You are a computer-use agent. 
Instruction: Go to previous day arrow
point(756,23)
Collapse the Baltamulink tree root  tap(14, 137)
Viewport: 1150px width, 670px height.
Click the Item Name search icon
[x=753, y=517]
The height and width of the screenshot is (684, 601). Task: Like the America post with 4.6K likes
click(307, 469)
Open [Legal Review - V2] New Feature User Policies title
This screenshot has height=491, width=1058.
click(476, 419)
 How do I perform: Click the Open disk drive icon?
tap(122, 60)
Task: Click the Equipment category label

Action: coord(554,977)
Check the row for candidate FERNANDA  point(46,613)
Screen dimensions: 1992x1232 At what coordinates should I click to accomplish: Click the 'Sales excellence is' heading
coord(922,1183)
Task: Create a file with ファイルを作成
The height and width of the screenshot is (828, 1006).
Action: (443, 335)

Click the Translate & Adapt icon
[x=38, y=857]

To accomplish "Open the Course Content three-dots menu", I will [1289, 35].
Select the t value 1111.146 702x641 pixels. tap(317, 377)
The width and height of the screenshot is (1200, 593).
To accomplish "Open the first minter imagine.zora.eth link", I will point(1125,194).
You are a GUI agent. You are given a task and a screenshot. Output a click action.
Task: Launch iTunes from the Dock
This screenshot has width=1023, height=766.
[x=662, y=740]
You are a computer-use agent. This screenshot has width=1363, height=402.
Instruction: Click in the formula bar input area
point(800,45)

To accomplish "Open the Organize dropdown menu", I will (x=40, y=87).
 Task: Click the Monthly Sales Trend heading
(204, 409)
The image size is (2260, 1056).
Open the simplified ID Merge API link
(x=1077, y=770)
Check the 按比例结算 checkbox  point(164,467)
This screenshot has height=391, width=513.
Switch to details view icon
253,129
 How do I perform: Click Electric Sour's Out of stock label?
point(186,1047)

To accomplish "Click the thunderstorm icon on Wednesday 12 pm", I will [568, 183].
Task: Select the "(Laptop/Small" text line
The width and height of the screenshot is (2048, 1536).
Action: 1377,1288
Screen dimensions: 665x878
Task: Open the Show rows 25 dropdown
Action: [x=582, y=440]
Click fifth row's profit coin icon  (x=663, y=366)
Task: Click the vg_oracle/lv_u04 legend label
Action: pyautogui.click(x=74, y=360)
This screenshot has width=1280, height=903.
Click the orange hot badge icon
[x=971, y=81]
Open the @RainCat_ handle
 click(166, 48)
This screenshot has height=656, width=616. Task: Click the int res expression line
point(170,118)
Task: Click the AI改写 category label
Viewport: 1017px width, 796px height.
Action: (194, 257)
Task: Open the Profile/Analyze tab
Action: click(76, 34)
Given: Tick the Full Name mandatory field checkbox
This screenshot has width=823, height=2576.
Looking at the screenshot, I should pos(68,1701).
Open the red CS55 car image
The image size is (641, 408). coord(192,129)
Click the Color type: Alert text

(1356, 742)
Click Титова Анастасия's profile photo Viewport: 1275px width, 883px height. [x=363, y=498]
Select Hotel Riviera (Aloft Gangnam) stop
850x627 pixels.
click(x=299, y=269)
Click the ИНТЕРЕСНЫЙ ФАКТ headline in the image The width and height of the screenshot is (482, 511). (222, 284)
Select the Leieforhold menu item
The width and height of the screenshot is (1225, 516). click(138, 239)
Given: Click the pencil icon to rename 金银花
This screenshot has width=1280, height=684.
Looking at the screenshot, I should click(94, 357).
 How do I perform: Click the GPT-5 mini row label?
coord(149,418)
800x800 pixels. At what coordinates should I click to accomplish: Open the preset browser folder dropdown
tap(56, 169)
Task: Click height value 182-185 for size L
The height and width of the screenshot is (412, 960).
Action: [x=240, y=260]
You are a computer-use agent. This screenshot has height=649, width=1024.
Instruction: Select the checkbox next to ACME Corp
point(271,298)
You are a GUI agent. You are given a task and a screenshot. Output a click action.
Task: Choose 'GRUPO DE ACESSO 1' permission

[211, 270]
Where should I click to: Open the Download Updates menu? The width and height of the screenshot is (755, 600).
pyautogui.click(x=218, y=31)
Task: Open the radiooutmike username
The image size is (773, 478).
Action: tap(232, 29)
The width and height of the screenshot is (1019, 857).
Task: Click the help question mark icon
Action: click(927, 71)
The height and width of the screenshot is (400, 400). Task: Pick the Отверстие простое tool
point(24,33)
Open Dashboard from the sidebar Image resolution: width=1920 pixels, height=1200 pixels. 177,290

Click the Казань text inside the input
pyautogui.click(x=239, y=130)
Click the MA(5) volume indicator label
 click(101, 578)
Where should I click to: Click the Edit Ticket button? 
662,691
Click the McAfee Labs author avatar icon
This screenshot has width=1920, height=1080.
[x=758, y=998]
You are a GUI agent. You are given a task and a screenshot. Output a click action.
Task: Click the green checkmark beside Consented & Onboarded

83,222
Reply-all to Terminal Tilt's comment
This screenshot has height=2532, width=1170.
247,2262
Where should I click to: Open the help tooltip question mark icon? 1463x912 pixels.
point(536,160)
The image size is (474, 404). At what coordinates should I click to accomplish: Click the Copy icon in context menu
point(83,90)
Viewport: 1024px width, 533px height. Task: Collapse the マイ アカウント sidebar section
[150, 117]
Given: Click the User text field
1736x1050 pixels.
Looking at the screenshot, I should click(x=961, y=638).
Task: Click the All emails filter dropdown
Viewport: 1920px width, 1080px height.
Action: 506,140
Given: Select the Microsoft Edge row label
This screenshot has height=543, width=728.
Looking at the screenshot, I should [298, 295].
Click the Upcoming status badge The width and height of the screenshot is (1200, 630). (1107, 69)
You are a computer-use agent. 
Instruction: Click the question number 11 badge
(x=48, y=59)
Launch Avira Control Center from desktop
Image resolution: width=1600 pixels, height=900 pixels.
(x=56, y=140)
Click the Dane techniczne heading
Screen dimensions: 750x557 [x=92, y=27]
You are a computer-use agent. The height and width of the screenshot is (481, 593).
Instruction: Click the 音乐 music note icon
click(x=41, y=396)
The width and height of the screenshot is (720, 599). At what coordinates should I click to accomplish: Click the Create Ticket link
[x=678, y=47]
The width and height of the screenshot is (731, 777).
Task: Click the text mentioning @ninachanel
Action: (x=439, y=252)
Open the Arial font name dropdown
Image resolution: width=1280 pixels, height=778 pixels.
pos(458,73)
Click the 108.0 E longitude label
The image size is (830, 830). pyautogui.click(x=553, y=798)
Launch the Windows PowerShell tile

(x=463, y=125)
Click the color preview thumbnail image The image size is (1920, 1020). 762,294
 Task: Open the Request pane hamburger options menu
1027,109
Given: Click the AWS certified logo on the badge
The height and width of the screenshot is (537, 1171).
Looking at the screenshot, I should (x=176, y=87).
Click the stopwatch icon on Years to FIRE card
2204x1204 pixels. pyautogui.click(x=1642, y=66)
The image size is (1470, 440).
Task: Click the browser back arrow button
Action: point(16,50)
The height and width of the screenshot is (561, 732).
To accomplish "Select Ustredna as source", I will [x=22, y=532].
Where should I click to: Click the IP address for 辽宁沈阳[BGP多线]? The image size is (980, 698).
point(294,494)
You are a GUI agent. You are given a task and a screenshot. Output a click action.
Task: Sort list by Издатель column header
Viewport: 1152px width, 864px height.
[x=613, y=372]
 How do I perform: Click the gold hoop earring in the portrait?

***

- _TASK TO COMPLETE_:
When every line of the listing has been checked for the string "field", give only the number of lines that contain it.

- _EXERCISE OUTPUT_:
2